# Indicator tip attachment.



## Peyton Price 17 (Feb 22, 2021)

i´m making a radius tip for a plunge indicator. part one don´t mind the end where i say i am 12. someone said my hands looked like i am 35 and insisted that i was faking it. it was on a comment on this old tony´s video. sorry about the video quality it should be better in part 2


----------



## benmychree (Feb 22, 2021)

A link to the video?


----------



## Peyton Price 17 (Feb 22, 2021)

the blue part one is the link.


----------



## mikey (Feb 22, 2021)

Peyton Price 17 said:


> i´m making a radius tip for a plunge indicator. part one don´t mind the end where i say i am 12. someone said my hands looked like i am 35 and insisted that i was faking it. it was on a comment on this old tony´s video. sorry about the video quality it should be better in part 2



I doubt that there is a single one of us here who had the interest, let alone the capability, to do what you and your brother are doing at a very, very young age. You are both impressive. Don't let the YT commenters bug you; there will always be someone out there trying to pop your balloon. Just keep learning, keep trying and know that the guy who didn't believe you were 12 wishes he was half as talented as you are when he was 12.


----------



## benmychree (Feb 22, 2021)

I had the interest and a little capability at that age, but only a drill press and wood lathe, etc. Had to wait for senior year in high school to take machine shop and also more classes in Jr college, then before the semester was up, I went into apprenticeship, worked as a journeyman for several years, then opened my own business, had it for about 40 years, then sold and retired; I had a good time doing it, no regrets!  Keep at it Peyton!!  Best of luck!!


----------



## SLK001 (Feb 22, 2021)

Hey, that's what I looked like at 35 - braces and all!

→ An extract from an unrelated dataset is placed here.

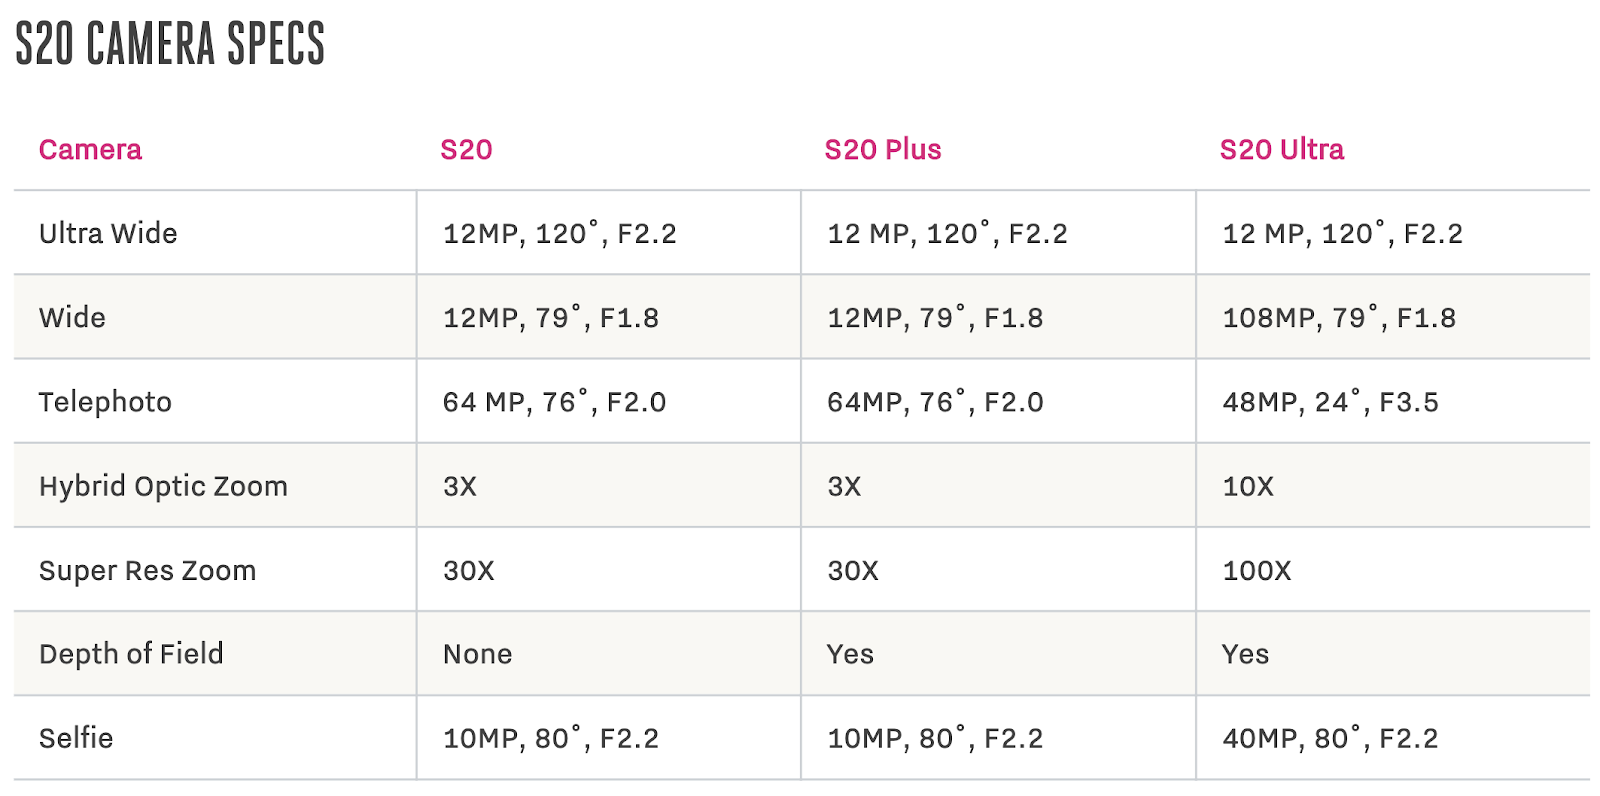Click the Super Res Zoom row label
Screen dimensions: 1600x796
[147, 571]
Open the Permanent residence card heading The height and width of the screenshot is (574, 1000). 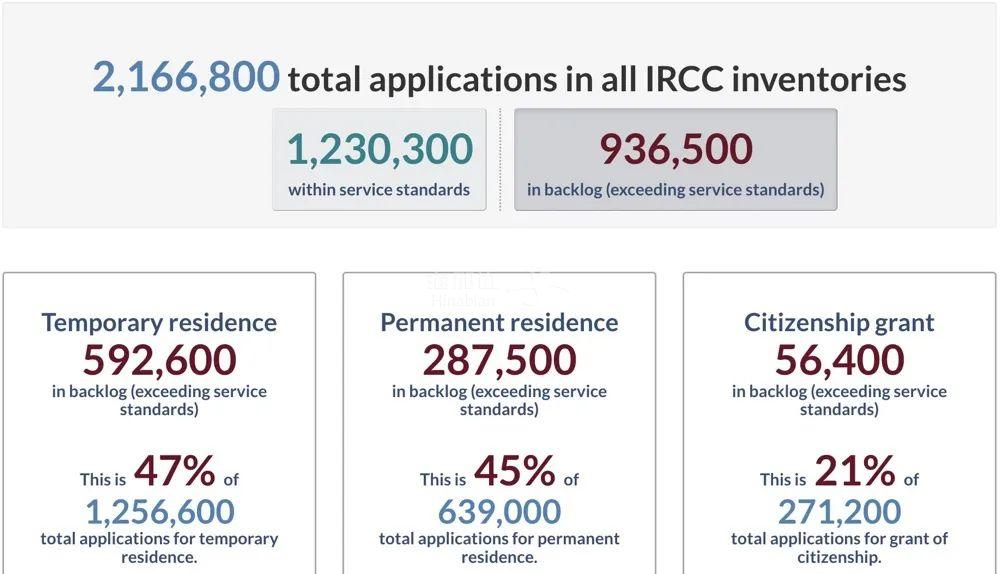point(499,322)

I couldn't hear your narration (NOT 35 any more!), but is the tip the standard 4-48 TPI?  That's very tough to cut with a die - the forces required are usually more than the stock can take.  How did you cut the thread in the end?  Single point?


----------



## Doug Gray (Feb 22, 2021)

Nice Job Peyton


----------



## Janderso (Feb 22, 2021)

I love your passion.
Stick to it, 
Thank you for posting.


----------



## Peyton Price 17 (Feb 22, 2021)

SLK001 said:


> Hey, that's what I looked like at 35 - braces and all!
> 
> I couldn't hear your narration (NOT 35 any more!), but is the tip the standard 4-48 TPI?  That's very tough to cut with a die - the forces required are usually more than the stock can take.  How did you cut the thread in the end?  Single point?


With a die. It was a m3x0.5 on an imperial indicator. the lathe has no lead screw or power feed. just a second op lathe.


----------



## Peyton Price 17 (Feb 22, 2021)

Part 2 is out now. Should be after the first part. Didn’t break the parting tool this time. Second one I made and it turned out well. Cutting the taper had 10 thou gap from the tool to chuck jaws. Pretty close for me.


----------



## Doug Gray (Feb 23, 2021)

Nice Job Peyton


----------